Transcribe the data exactly. Leave nothing out.

**Materials provided:**
-- Opening Marker --

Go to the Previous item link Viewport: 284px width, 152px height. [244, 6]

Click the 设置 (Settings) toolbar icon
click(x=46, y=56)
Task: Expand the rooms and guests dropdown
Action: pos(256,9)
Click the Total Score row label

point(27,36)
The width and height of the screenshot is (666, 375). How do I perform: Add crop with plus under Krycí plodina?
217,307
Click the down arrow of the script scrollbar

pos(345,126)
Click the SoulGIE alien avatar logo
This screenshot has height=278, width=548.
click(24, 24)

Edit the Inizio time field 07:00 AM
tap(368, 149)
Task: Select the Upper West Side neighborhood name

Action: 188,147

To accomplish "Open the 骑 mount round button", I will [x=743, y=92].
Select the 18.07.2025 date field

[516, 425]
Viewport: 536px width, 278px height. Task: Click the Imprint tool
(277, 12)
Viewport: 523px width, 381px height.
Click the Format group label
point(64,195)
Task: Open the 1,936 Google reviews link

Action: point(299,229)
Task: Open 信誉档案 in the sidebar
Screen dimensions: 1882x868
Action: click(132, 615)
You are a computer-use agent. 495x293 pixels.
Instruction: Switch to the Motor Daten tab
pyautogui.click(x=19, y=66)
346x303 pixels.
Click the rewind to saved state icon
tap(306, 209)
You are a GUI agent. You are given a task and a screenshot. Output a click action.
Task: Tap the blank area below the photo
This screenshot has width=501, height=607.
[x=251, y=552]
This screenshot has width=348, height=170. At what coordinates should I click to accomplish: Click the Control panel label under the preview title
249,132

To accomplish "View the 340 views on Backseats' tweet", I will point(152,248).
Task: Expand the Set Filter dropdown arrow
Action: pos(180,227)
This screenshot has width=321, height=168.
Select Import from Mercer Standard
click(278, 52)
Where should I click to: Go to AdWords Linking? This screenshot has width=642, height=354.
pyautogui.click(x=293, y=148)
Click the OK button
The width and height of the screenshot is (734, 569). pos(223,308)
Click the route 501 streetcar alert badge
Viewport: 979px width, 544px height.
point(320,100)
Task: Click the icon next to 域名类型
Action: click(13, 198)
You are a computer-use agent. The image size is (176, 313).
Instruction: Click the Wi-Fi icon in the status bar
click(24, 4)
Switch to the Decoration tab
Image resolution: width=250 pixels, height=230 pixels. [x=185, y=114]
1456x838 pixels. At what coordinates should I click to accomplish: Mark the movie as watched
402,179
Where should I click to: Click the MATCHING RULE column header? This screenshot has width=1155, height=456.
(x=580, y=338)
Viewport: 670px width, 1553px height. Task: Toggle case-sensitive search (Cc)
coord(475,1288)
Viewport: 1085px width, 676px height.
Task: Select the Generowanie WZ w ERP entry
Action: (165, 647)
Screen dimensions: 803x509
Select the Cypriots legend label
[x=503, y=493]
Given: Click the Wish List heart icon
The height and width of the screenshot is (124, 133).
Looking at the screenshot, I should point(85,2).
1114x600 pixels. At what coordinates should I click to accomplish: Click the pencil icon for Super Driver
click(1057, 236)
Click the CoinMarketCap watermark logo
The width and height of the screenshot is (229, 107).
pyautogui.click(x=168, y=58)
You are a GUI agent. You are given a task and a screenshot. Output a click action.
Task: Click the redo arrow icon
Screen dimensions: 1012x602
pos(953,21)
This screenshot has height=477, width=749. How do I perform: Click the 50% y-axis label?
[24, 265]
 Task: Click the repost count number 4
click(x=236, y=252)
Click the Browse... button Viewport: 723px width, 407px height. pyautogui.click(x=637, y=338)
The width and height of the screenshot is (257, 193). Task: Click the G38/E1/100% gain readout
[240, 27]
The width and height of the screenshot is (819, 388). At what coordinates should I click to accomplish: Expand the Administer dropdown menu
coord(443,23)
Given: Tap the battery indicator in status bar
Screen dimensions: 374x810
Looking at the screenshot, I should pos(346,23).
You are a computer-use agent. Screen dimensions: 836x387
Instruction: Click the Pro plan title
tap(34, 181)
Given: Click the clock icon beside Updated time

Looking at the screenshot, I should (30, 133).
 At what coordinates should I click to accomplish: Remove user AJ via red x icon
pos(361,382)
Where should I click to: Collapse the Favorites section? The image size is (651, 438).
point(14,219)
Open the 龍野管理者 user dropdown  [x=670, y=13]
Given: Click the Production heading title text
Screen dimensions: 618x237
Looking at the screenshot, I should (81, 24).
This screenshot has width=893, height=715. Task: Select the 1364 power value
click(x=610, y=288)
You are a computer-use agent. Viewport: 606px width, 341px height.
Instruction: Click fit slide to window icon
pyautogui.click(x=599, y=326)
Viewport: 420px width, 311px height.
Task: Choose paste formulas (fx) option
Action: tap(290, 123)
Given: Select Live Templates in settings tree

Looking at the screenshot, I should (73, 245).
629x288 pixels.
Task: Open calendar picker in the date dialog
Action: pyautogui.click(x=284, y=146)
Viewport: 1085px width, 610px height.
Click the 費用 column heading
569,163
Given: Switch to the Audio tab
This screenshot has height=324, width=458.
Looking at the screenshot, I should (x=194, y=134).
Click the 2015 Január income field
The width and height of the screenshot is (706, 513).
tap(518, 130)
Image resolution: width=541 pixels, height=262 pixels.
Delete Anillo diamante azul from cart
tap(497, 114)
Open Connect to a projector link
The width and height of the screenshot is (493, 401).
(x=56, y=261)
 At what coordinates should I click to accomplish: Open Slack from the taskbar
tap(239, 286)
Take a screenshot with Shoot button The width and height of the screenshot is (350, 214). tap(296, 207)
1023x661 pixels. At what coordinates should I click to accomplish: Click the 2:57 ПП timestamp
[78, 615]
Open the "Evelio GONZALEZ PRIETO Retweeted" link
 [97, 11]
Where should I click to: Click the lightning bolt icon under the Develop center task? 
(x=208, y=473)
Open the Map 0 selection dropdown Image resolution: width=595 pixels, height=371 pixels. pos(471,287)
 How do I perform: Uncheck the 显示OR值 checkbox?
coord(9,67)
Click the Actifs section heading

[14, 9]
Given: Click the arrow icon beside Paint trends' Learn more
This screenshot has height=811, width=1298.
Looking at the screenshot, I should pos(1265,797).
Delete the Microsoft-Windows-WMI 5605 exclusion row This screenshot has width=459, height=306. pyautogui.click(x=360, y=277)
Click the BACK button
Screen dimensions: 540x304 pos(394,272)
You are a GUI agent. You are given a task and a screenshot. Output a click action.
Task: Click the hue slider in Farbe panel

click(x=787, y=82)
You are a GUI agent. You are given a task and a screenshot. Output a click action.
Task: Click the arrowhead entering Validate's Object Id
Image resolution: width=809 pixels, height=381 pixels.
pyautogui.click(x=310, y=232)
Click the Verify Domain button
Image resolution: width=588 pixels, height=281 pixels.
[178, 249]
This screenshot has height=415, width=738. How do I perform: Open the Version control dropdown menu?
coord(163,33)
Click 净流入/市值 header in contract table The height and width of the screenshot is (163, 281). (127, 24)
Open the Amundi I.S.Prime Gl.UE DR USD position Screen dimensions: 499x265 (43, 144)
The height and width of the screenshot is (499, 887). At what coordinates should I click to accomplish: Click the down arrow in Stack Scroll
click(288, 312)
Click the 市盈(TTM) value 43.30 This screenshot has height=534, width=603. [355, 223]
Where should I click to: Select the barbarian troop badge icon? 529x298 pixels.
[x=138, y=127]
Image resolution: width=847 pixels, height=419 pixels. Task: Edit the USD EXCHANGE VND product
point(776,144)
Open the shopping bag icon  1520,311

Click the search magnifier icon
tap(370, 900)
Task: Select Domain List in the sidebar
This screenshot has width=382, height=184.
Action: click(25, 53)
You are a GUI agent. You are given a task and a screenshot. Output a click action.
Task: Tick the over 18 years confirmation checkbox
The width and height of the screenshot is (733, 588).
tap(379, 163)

-- Closing Marker --

**Completed task:**
Go to the Previous item link Viewport: 284px width, 152px height. [244, 6]

Click the 设置 (Settings) toolbar icon
click(x=46, y=56)
Task: Expand the rooms and guests dropdown
Action: pos(256,9)
Click the Total Score row label

point(27,36)
The width and height of the screenshot is (666, 375). How do I perform: Add crop with plus under Krycí plodina?
217,307
Click the down arrow of the script scrollbar

pos(345,126)
Click the SoulGIE alien avatar logo
This screenshot has height=278, width=548.
click(24, 24)

Edit the Inizio time field 07:00 AM
tap(368, 149)
Task: Select the Upper West Side neighborhood name

Action: 188,147

To accomplish "Open the 骑 mount round button", I will [x=743, y=92].
Select the 18.07.2025 date field

[516, 425]
Viewport: 536px width, 278px height. Task: Click the Imprint tool
(277, 12)
Viewport: 523px width, 381px height.
Click the Format group label
point(64,195)
Task: Open the 1,936 Google reviews link

Action: point(299,229)
Task: Open 信誉档案 in the sidebar
Screen dimensions: 1882x868
Action: click(132, 615)
You are a computer-use agent. 495x293 pixels.
Instruction: Switch to the Motor Daten tab
pyautogui.click(x=19, y=66)
346x303 pixels.
Click the rewind to saved state icon
tap(306, 209)
You are a GUI agent. You are given a task and a screenshot. Output a click action.
Task: Tap the blank area below the photo
This screenshot has width=501, height=607.
[x=251, y=552]
This screenshot has width=348, height=170. At what coordinates should I click to accomplish: Click the Control panel label under the preview title
249,132

To accomplish "View the 340 views on Backseats' tweet", I will point(152,248).
Task: Expand the Set Filter dropdown arrow
Action: pos(180,227)
This screenshot has width=321, height=168.
Select Import from Mercer Standard
click(278, 52)
Where should I click to: Go to AdWords Linking? This screenshot has width=642, height=354.
pyautogui.click(x=293, y=148)
Click the OK button
The width and height of the screenshot is (734, 569). pos(223,308)
Click the route 501 streetcar alert badge
Viewport: 979px width, 544px height.
point(320,100)
Task: Click the icon next to 域名类型
Action: click(13, 198)
You are a computer-use agent. The image size is (176, 313).
Instruction: Click the Wi-Fi icon in the status bar
click(24, 4)
Switch to the Decoration tab
Image resolution: width=250 pixels, height=230 pixels. [x=185, y=114]
1456x838 pixels. At what coordinates should I click to accomplish: Mark the movie as watched
402,179
Where should I click to: Click the MATCHING RULE column header? This screenshot has width=1155, height=456.
(x=580, y=338)
Viewport: 670px width, 1553px height. Task: Toggle case-sensitive search (Cc)
coord(475,1288)
Viewport: 1085px width, 676px height.
Task: Select the Generowanie WZ w ERP entry
Action: (165, 647)
Screen dimensions: 803x509
Select the Cypriots legend label
[x=503, y=493]
Given: Click the Wish List heart icon
The height and width of the screenshot is (124, 133).
Looking at the screenshot, I should point(85,2).
1114x600 pixels. At what coordinates should I click to accomplish: Click the pencil icon for Super Driver
click(1057, 236)
Click the CoinMarketCap watermark logo
The width and height of the screenshot is (229, 107).
pyautogui.click(x=168, y=58)
You are a GUI agent. You are given a task and a screenshot. Output a click action.
Task: Click the redo arrow icon
Screen dimensions: 1012x602
pos(953,21)
This screenshot has height=477, width=749. How do I perform: Click the 50% y-axis label?
[24, 265]
 Task: Click the repost count number 4
click(x=236, y=252)
Click the Browse... button Viewport: 723px width, 407px height. pyautogui.click(x=637, y=338)
The width and height of the screenshot is (257, 193). Task: Click the G38/E1/100% gain readout
[240, 27]
The width and height of the screenshot is (819, 388). At what coordinates should I click to accomplish: Expand the Administer dropdown menu
coord(443,23)
Given: Tap the battery indicator in status bar
Screen dimensions: 374x810
Looking at the screenshot, I should pos(346,23).
You are a computer-use agent. Screen dimensions: 836x387
Instruction: Click the Pro plan title
tap(34, 181)
Given: Click the clock icon beside Updated time

Looking at the screenshot, I should (30, 133).
 At what coordinates should I click to accomplish: Remove user AJ via red x icon
pos(361,382)
Where should I click to: Collapse the Favorites section? The image size is (651, 438).
point(14,219)
Open the 龍野管理者 user dropdown  [x=670, y=13]
Given: Click the Production heading title text
Screen dimensions: 618x237
Looking at the screenshot, I should (81, 24).
This screenshot has width=893, height=715. Task: Select the 1364 power value
click(x=610, y=288)
You are a computer-use agent. Viewport: 606px width, 341px height.
Instruction: Click fit slide to window icon
pyautogui.click(x=599, y=326)
Viewport: 420px width, 311px height.
Task: Choose paste formulas (fx) option
Action: tap(290, 123)
Given: Select Live Templates in settings tree

Looking at the screenshot, I should (73, 245).
629x288 pixels.
Task: Open calendar picker in the date dialog
Action: pyautogui.click(x=284, y=146)
Viewport: 1085px width, 610px height.
Click the 費用 column heading
569,163
Given: Switch to the Audio tab
This screenshot has height=324, width=458.
Looking at the screenshot, I should (x=194, y=134).
Click the 2015 Január income field
The width and height of the screenshot is (706, 513).
tap(518, 130)
Image resolution: width=541 pixels, height=262 pixels.
Delete Anillo diamante azul from cart
tap(497, 114)
Open Connect to a projector link
The width and height of the screenshot is (493, 401).
(x=56, y=261)
 At what coordinates should I click to accomplish: Open Slack from the taskbar
tap(239, 286)
Take a screenshot with Shoot button The width and height of the screenshot is (350, 214). tap(296, 207)
1023x661 pixels. At what coordinates should I click to accomplish: Click the 2:57 ПП timestamp
[78, 615]
Open the "Evelio GONZALEZ PRIETO Retweeted" link
 [97, 11]
Where should I click to: Click the lightning bolt icon under the Develop center task? 
(x=208, y=473)
Open the Map 0 selection dropdown Image resolution: width=595 pixels, height=371 pixels. pos(471,287)
 How do I perform: Uncheck the 显示OR值 checkbox?
coord(9,67)
Click the Actifs section heading

[14, 9]
Given: Click the arrow icon beside Paint trends' Learn more
This screenshot has height=811, width=1298.
Looking at the screenshot, I should pos(1265,797).
Delete the Microsoft-Windows-WMI 5605 exclusion row This screenshot has width=459, height=306. pyautogui.click(x=360, y=277)
Click the BACK button
Screen dimensions: 540x304 pos(394,272)
You are a GUI agent. You are given a task and a screenshot. Output a click action.
Task: Click the hue slider in Farbe panel

click(x=787, y=82)
You are a GUI agent. You are given a task and a screenshot. Output a click action.
Task: Click the arrowhead entering Validate's Object Id
Image resolution: width=809 pixels, height=381 pixels.
pyautogui.click(x=310, y=232)
Click the Verify Domain button
Image resolution: width=588 pixels, height=281 pixels.
[178, 249]
This screenshot has height=415, width=738. How do I perform: Open the Version control dropdown menu?
coord(163,33)
Click 净流入/市值 header in contract table The height and width of the screenshot is (163, 281). (127, 24)
Open the Amundi I.S.Prime Gl.UE DR USD position Screen dimensions: 499x265 (43, 144)
The height and width of the screenshot is (499, 887). At what coordinates should I click to accomplish: Click the down arrow in Stack Scroll
click(288, 312)
Click the 市盈(TTM) value 43.30 This screenshot has height=534, width=603. [355, 223]
Where should I click to: Select the barbarian troop badge icon? 529x298 pixels.
[x=138, y=127]
Image resolution: width=847 pixels, height=419 pixels. Task: Edit the USD EXCHANGE VND product
point(776,144)
Open the shopping bag icon  1520,311

Click the search magnifier icon
tap(370, 900)
Task: Select Domain List in the sidebar
This screenshot has width=382, height=184.
Action: click(25, 53)
You are a GUI agent. You are given a task and a screenshot. Output a click action.
Task: Tick the over 18 years confirmation checkbox
The width and height of the screenshot is (733, 588).
tap(379, 163)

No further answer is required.